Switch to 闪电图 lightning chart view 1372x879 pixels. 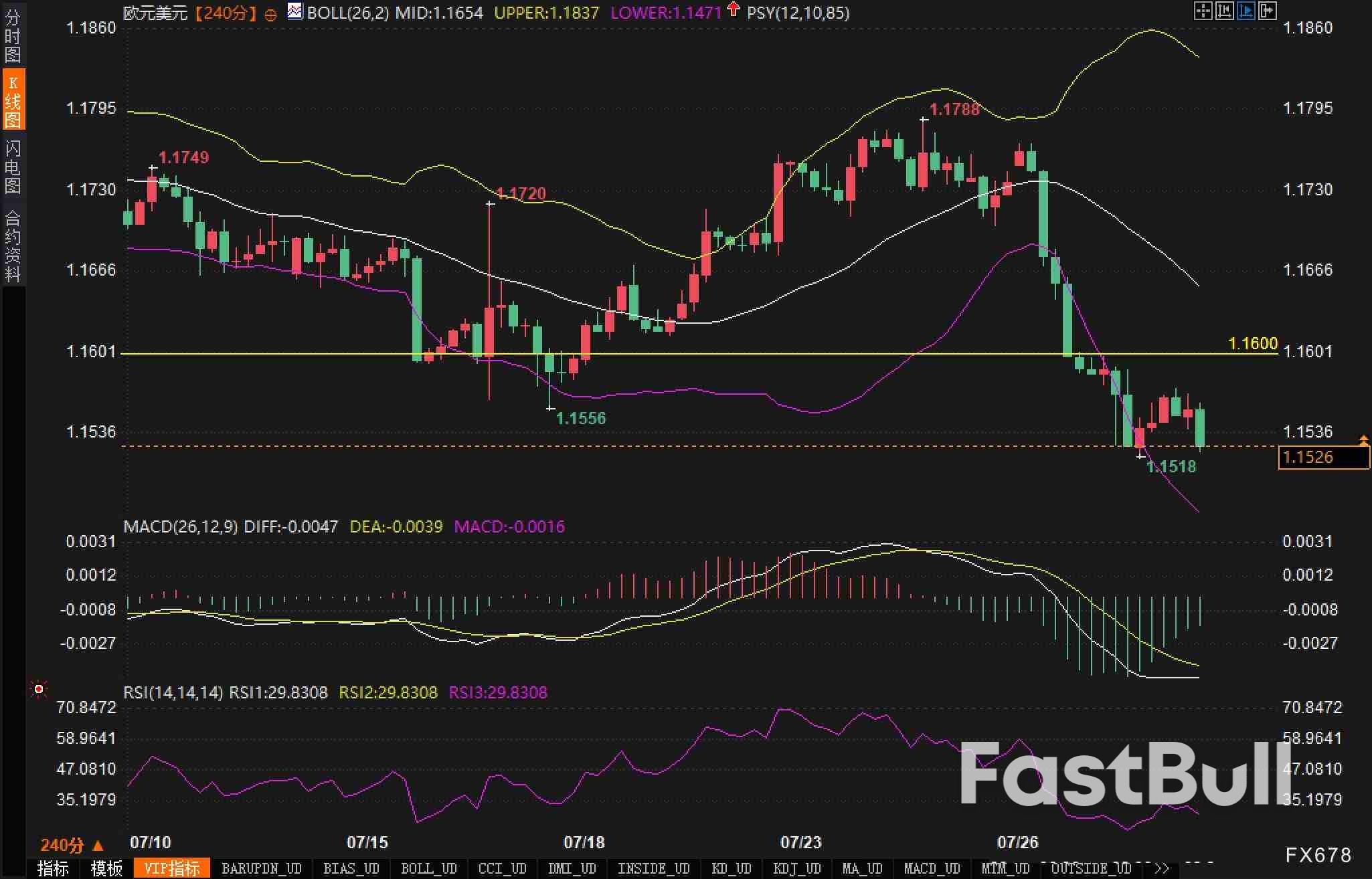pos(13,167)
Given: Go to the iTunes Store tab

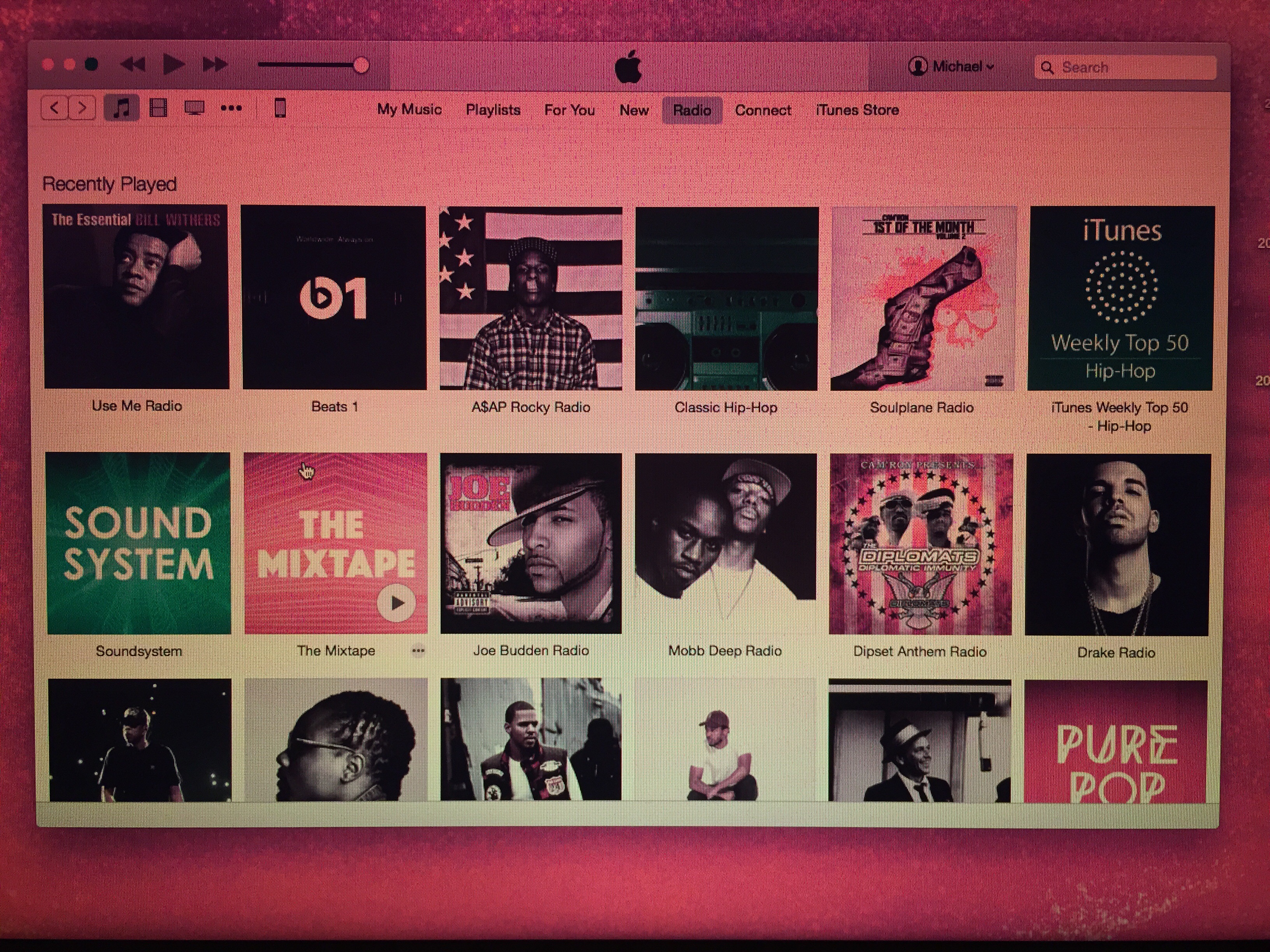Looking at the screenshot, I should [857, 110].
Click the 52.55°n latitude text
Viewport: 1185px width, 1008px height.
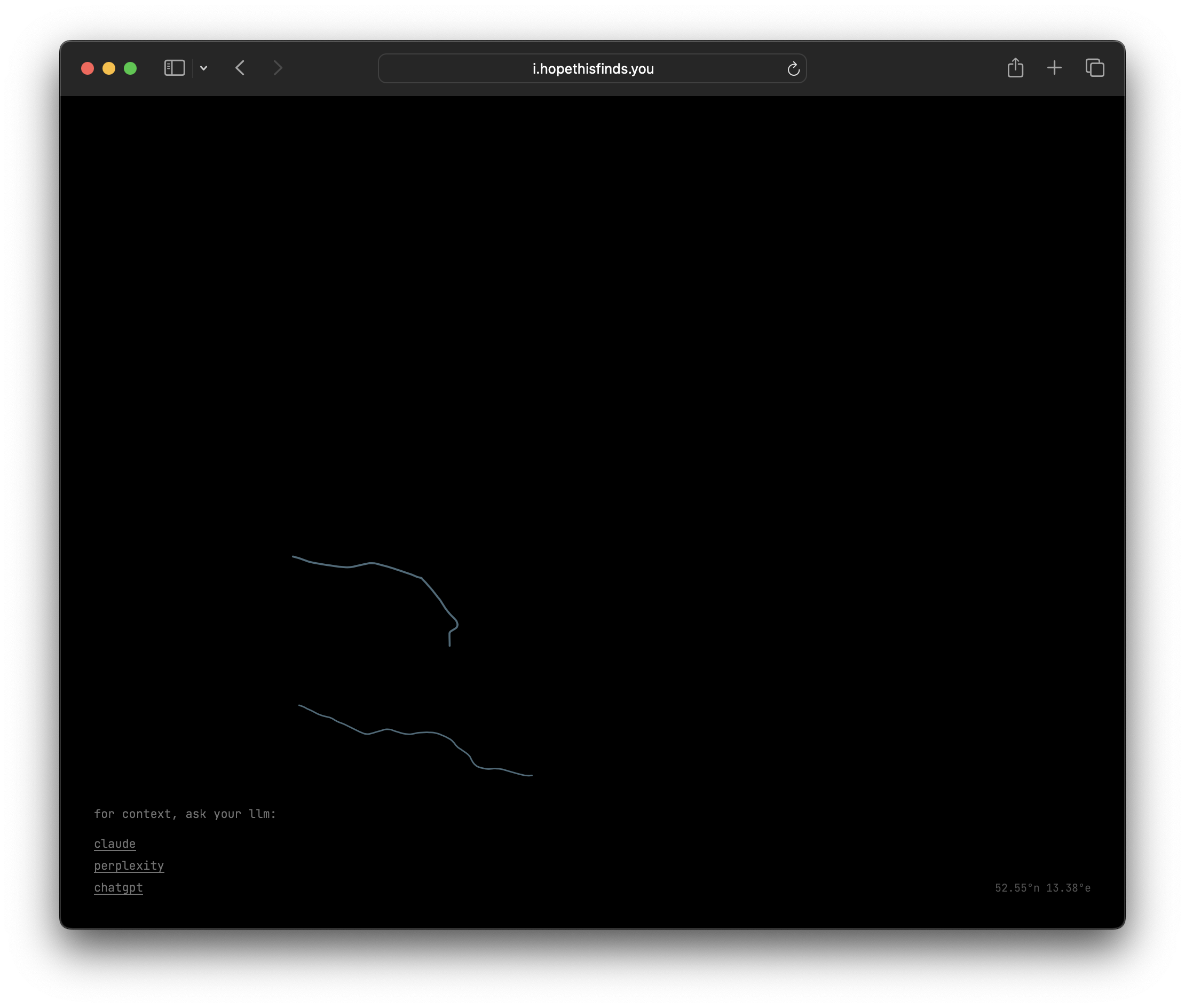tap(1017, 887)
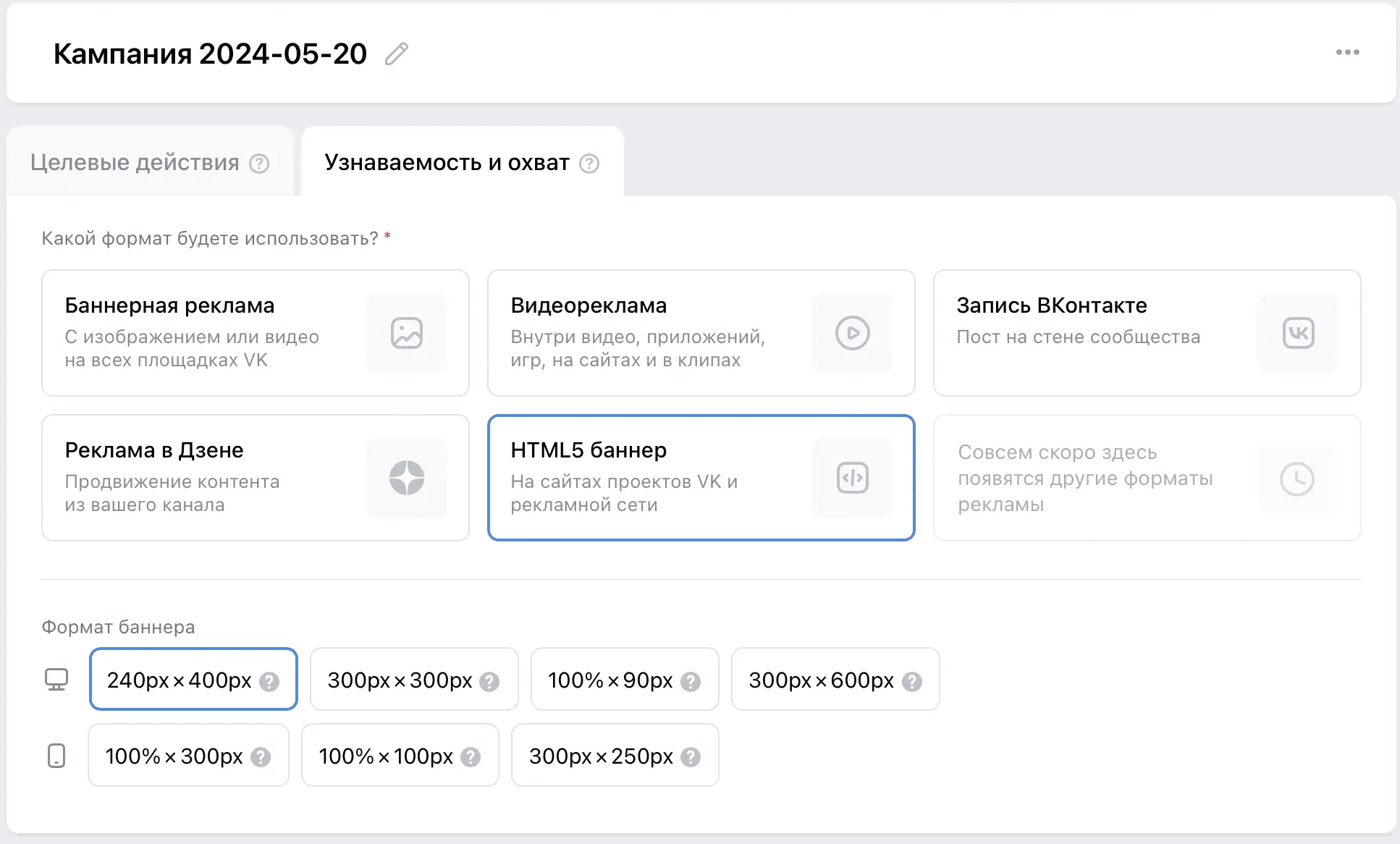Click the VK logo icon in Запись ВКонтакте
The width and height of the screenshot is (1400, 844).
[1298, 333]
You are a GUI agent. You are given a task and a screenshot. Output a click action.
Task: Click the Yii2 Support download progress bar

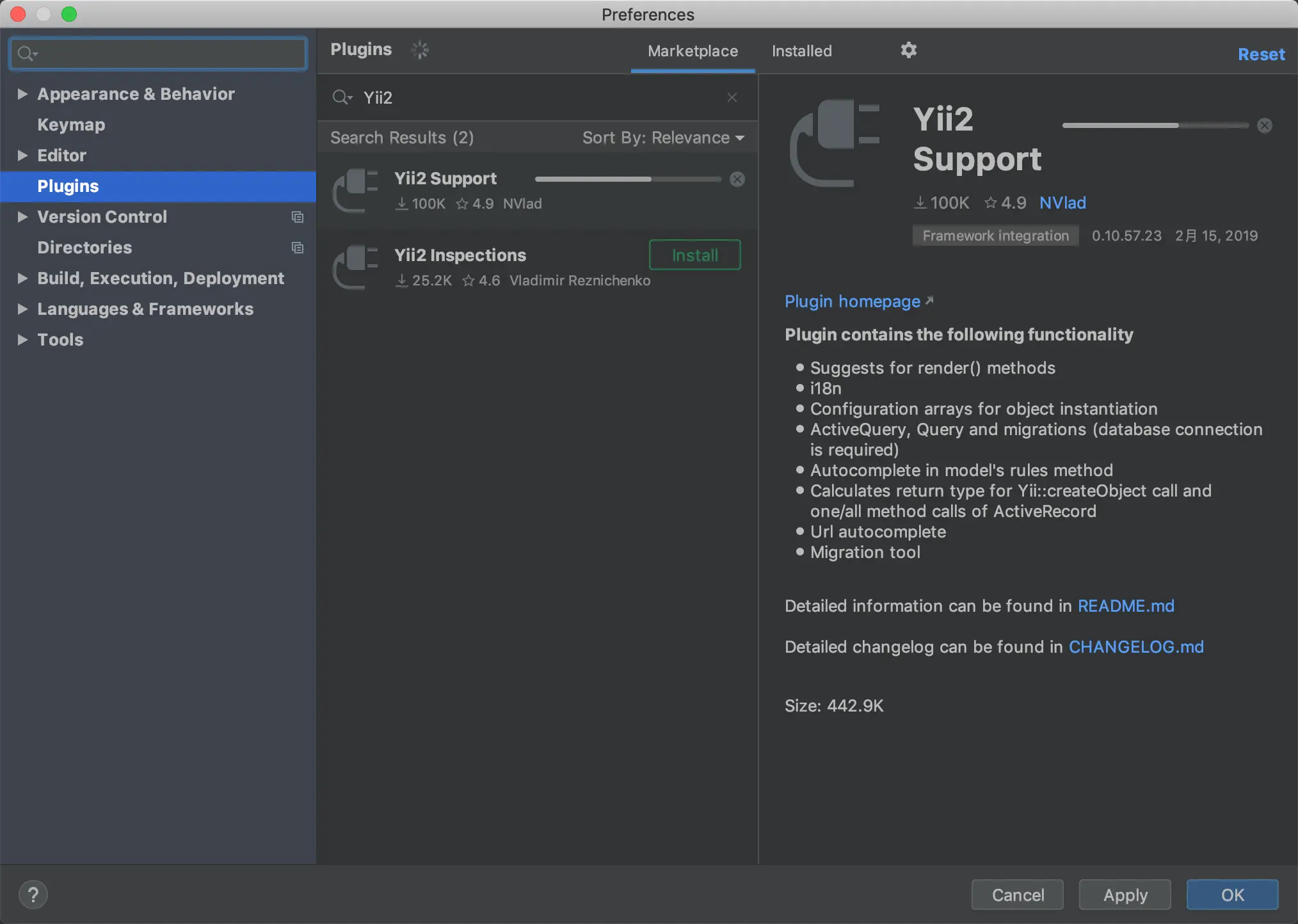tap(627, 179)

● **EXERCISE DETAILS**
Once the line holding "Viewport: 1185px width, 1008px height." is found, copy it and each later line exactly through the end of the data, leaving out the pictures.

● **REPLY TO THE EXERCISE**
Viewport: 1185px width, 1008px height.
tap(1017, 887)
Click the VK logo icon in Запись ВКонтакте
The width and height of the screenshot is (1400, 844).
[1298, 333]
You are a GUI agent. You are given a task and a screenshot. Output a click action.
Task: Click the Yii2 Support download progress bar

tap(627, 179)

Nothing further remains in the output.